OP I have some really bad news for you....
- If you have a morale problem in your team then you need a mirror - not a "team event" - they do not solve team morale. People don't leave jobs or teams - they leave managers - ie you.
- 99.99999% of people HATE "team events" - I cannot believe that companies haven't "got" this yet and still try to force this crap on their employees under the dubious guise of "fun" - they're crap and everyone knows they are crap. All they do is take people away from the (excessive) work they're trying to get through to meet their invariably unrealistic targets!
- From your corporate BS posts alone I know EXACTLY what the "culture" is your company without attending your cringy team event! I suspect your employee knows too - which is why she doesn't want to give up her own valuable time to attend your BS event.
Honestly - it baffles me that you think your corporate "party line" tripe is fooling anyone. Everyone sees straight through it; it's BS and everyone knows it. "We care about our employees' well-being" is the biggest lie in the corporate world these days... usually said while employees are being discriminated against, bullied and bombarded with workloads and environments that are designed to make them crumble. Then when the employee tries to set a boundary for their own health, it gets chipped away at while all the time criticising the employee for "not being a team player". No - they simply haven't drank the corporate Kool-Aid and are prioritising their LIFE.
I used to be that person - going the extra mile (many extra miles in fact!) - but the simple fact is, that "extra mile" only ever goes in one direction! It's corporate BS speak for making your employees work for free.
In this particular situation, your employee agreed to work on a Tuesday when required for project delivery; in other words - when it's urgent and essential in order to meet a project deadline. It should be the exception - not the norm.
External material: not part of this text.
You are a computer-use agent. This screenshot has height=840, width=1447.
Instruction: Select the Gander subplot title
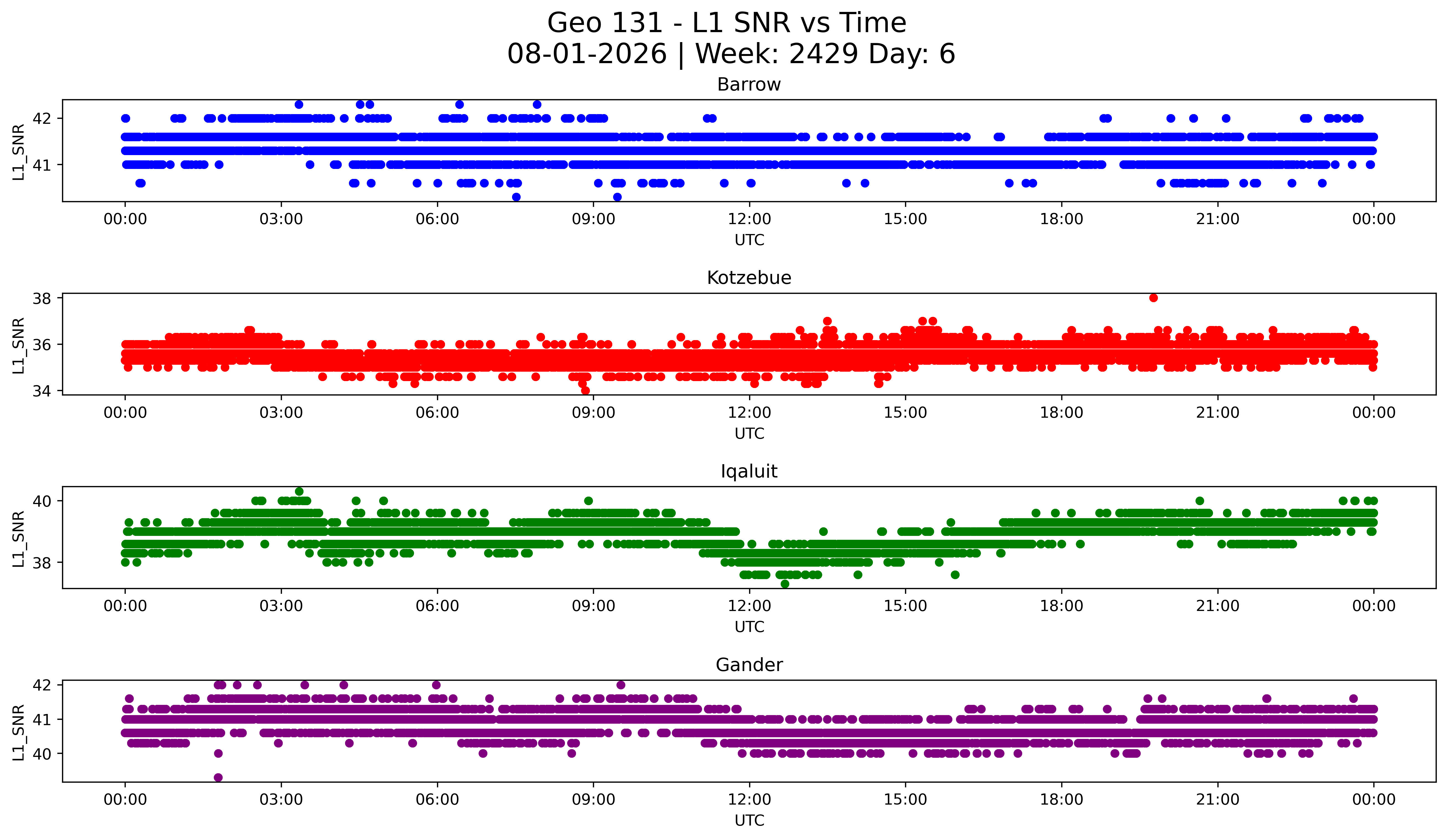click(x=749, y=665)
A team building type event is NOT urgent or essential to meet a project deadline and in fact, all it does is put employees back in terms of their workload so they end up more stressed because they've missed out on a day when they could and should have been getting actual work done. Your employee of course will not be happy with taking a different day off because, rightly so, she probably wants to use that day for her ACTUAL JOB - not some bullshit event that wastes time, money and just annoys everyone while work is backing up.
If you consider your ridiculous team event (that no one wants to go to btw! You do know that right?! Please tell me you're not THAT delusional!) to be so important - schedule it on a day when your employee is being paid to be there and don't expect her to rearrange her personal life for it.
Finally - be very careful about your attitude towards your employees; treating people less favourably on these types of grounds is tribunal territory.